While this fire is tiny compared to fires raging in Colorado and Arizona, it has firefighters in Rockingham County working overtime.
Just northwest of Albemarle County, an 850-acre forest fire has blazed for more than a week. The blaze, near the summit of Rockytop Mountain in the Shenandoah National Park, was most likely caused by lightning late on June 20.
So why blame a moth?
The Park, explain forestry officials, is riddled with the result of the Gypsy Moths' work: stands of dead and dying oak trees languish in the wake of the moth caterpillars that have spent the last few years devouring their leaves.

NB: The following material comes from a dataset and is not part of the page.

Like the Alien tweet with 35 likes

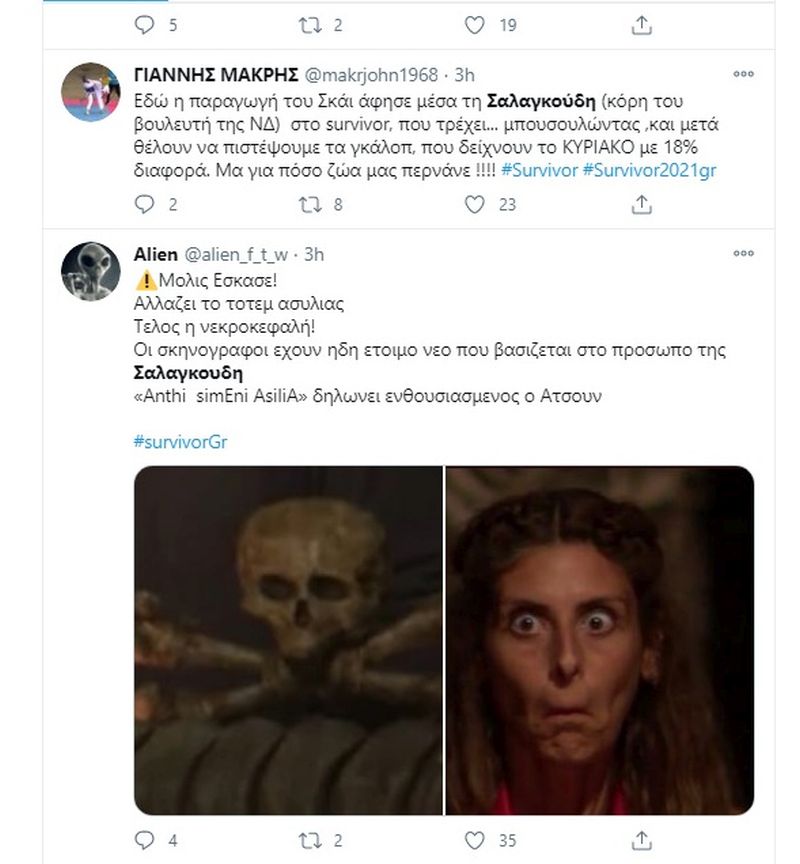475,841
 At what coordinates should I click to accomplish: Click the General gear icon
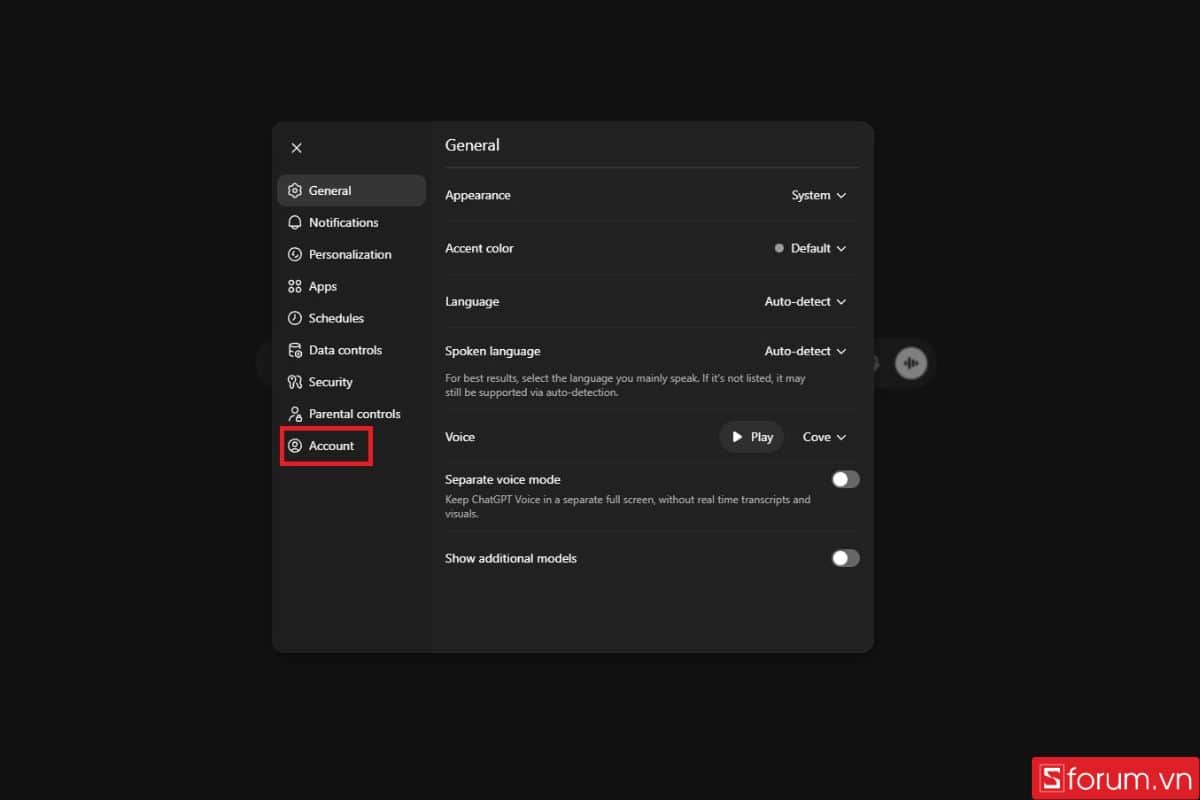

"It's almost like putting a noose on the tree and just pulling it tighter and tighter," says John Miller, Chief of Forest Protection at the Virginia Department of Forestry. Nationwide defoliation caused by the pests regularly approaches two million acres annually. Rockingham and Shenandoah counties suffered an estimated 17,000 defoliated acres last year.
But it took the five 20-person crews fighting the fire four interstate teams and one Virginia team originally slated to travel to Colorado over a week to douse flames entirely. Flames charred more than a square mile of the Park.
Steep terrain and those dry oak trees make firefighting conditions hazardous in the Shenandoah. Dead standing trees, called snags, catch fire easily and can topple as they burn, endangering workers.
While the results of the moths' damage have been vexing to fire crews, other natural elements have been more cooperative.
A quarter of an inch of rain on June 25 helped workers temporarily rein in the fire and led them to cancel help from a fire-fighting helicopter. By June 29, the flames in the Park were contained.
But Miller predicts that the increase in Gypsy Moth outbreaks in recent years will continue killing trees– and fueling fires.
"It's going to continue to be a problem for us in the next few years," he says.
In the meantime, Gypsy Moths have reason to take cover. The Forest Service and Animal Plant Health Inspection Service have secured Congressional funding for their Slow the Spread (STS) program– a strategy that includes moth mating disruption.
The Virginia Department of Forestry reports that abundant rain in May lowered the number of forest fires this year to "only" 82 since May 1, down from 209 fires in the same time period last summer.